Health experts trying to predict the severity of the upcoming flu season in the US often look for clues in the Southern Hemisphere. Here's the word from Down Under, where recently winter ended:
Get ready, America.
Australia, which experienced an increase in flu cases earlier than usual, had a hard season. The country was hit hard by a particularly virulent flu variant, H3N2, which usually causes more severe illnesses, especially in senior citizens.
Health officials are urging people to get a flu shot by the end of the month as soon as possible and for sure.
The Australian Department of Health recently said 662 people have died of the flu this season and more than 270,000 people have fallen ill This is one of the worst outbreaks in the country's history.
"When the data came from Australia, everyone became aware of it," Dr. William Linam, a specialist in pediatric infectious diseases at Children's Healthcare in Atlanta. "It made us aware that we were ready, maybe even a little earlier than we already are."
Linam and other experts emphasized that the Australian flu season does not always predict the US.
So far, weekly surveillance data show minimal influenza activity in Georgia, according to the State Department of Health. However, as the weather cools, flu activity will increase. The season usually starts in October and peaks between December and February. But the season can also extend into May ̵
According to Centers for Disease Control and Prevention, it takes about two weeks for a flu shot to develop in the body.
MORE: UGA receives substantial funding for the development of a flu vaccine
Dr. Hugo Scornik, a Conyers pediatrician, said that during the severe flu season in the Southern Hemisphere, no one can easily predict the severity of the season or exactly what strain will be in circulation. "The only predictable thing about the flu is that it's unpredictable," he said, repeating an oft-quoted axiom.
Even within the US there may be regional differences.
There were many states at the beginning of the year. In the late flu season there was an increase in H3N2 activity. In Georgia, however, this burden was more prevalent at the beginning of the season.
The flu season 2017/18 in Georgia was particularly brutal. The long-lasting flu season did not subside until the end of April. It claimed 145 deaths throughout the state and led to more than 3,000 hospital stays in the Metro Atlanta. Half a year earlier in Australia, an intensive outbreak of influenza has announced the deadly outbreak here.

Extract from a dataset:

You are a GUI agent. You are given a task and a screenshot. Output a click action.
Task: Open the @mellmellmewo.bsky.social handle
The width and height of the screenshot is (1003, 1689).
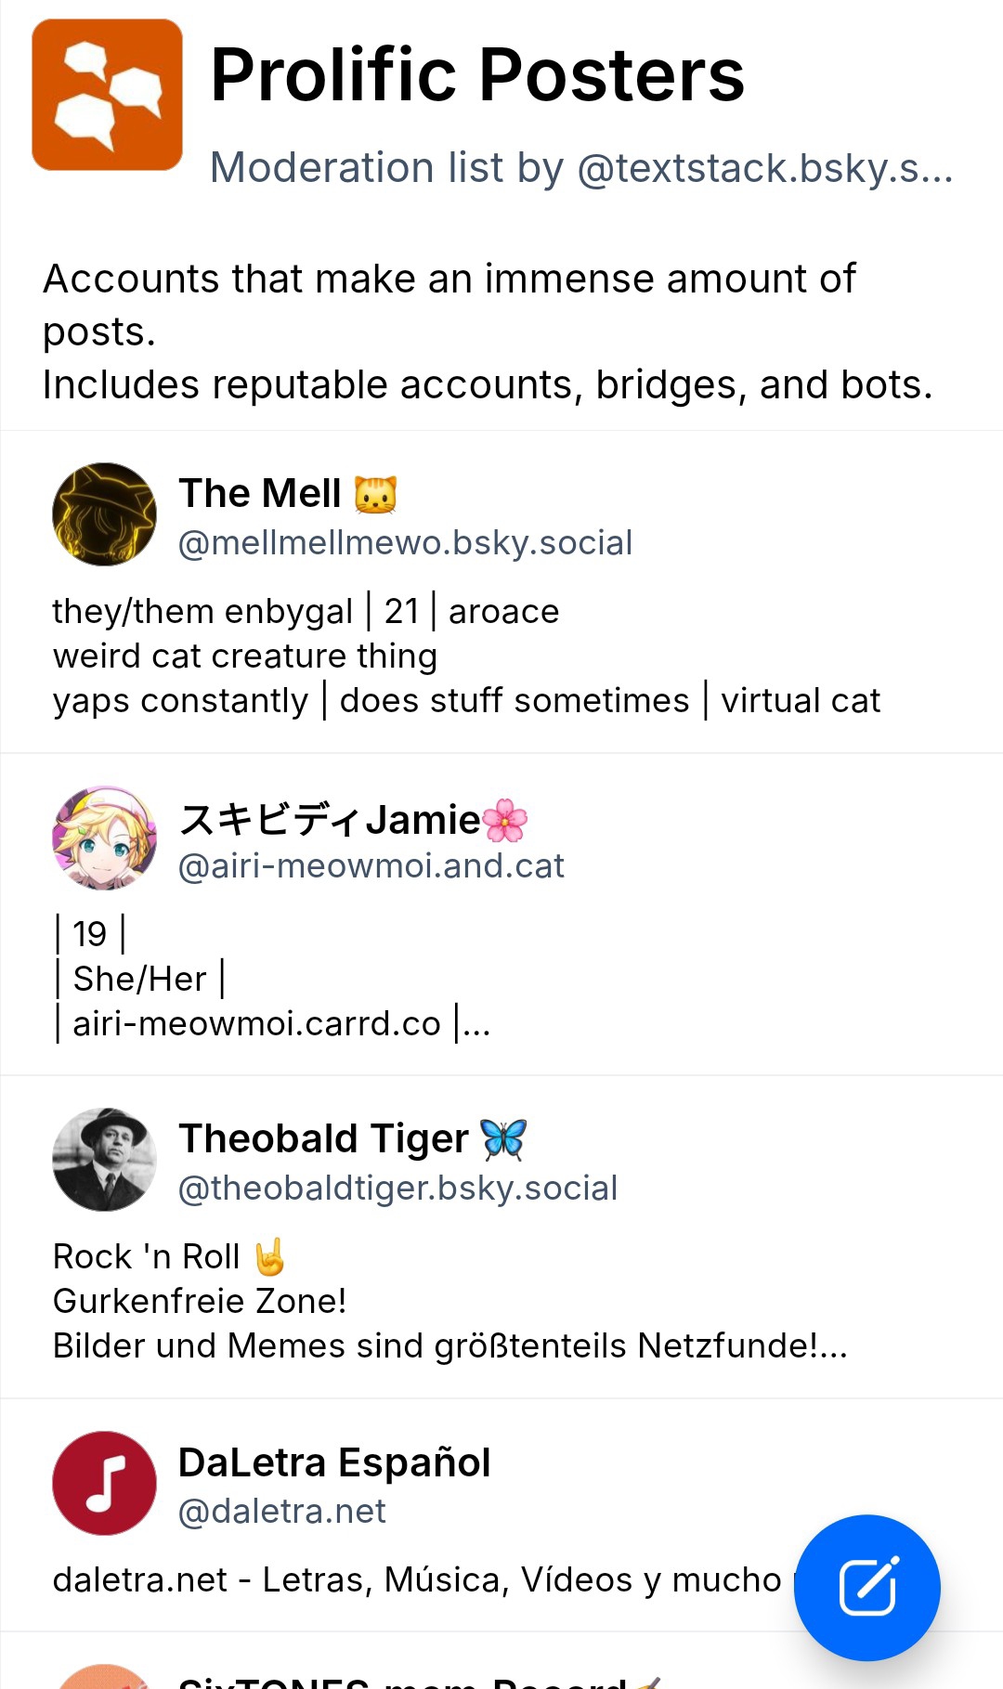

The flu causes fever, headaches, muscle aches and can lead to complications such as pneumonia, which can be serious and even fatal.
Every year, 5% to 20% of the US population falls ill with the flu; Tens of thousands are hospitalized; and thousands die from a flu-related illness.
The efficacy of flu vaccines may vary, but has generally been between 40% and 60% in recent years. The effectiveness was only 19% in the period 2014-15.
While many businesses and schools offer free flu shots, more than one-third of Americans return, according to polls.
Experts point out that even if you get the flu, the vaccine can still provide protection. It reduces the severity of the flu and reduces the risk of complications. A vaccine can also shorten the duration of the illness if you become ill.
Seniors, toddlers and people with chronic conditions are at greatest risk of serious flu-related complications, but the flu also kills every healthy person year.
Scornik cited a new hashtag advertised by the American Academy of Pediatrics as a memorable way to remember to get a flu shot before the end of the month – #FluBeforeBoo.
He, his wife and two sons got their flu shot two weeks ago.
Support real journalism. Support local journalism. Subscribe to the Atlanta Journal Constitution today.
Your subscription to the Atlanta Journal-Constitution funds in-depth reports and research to keep you up to date. Thank you for supporting genuine journalism.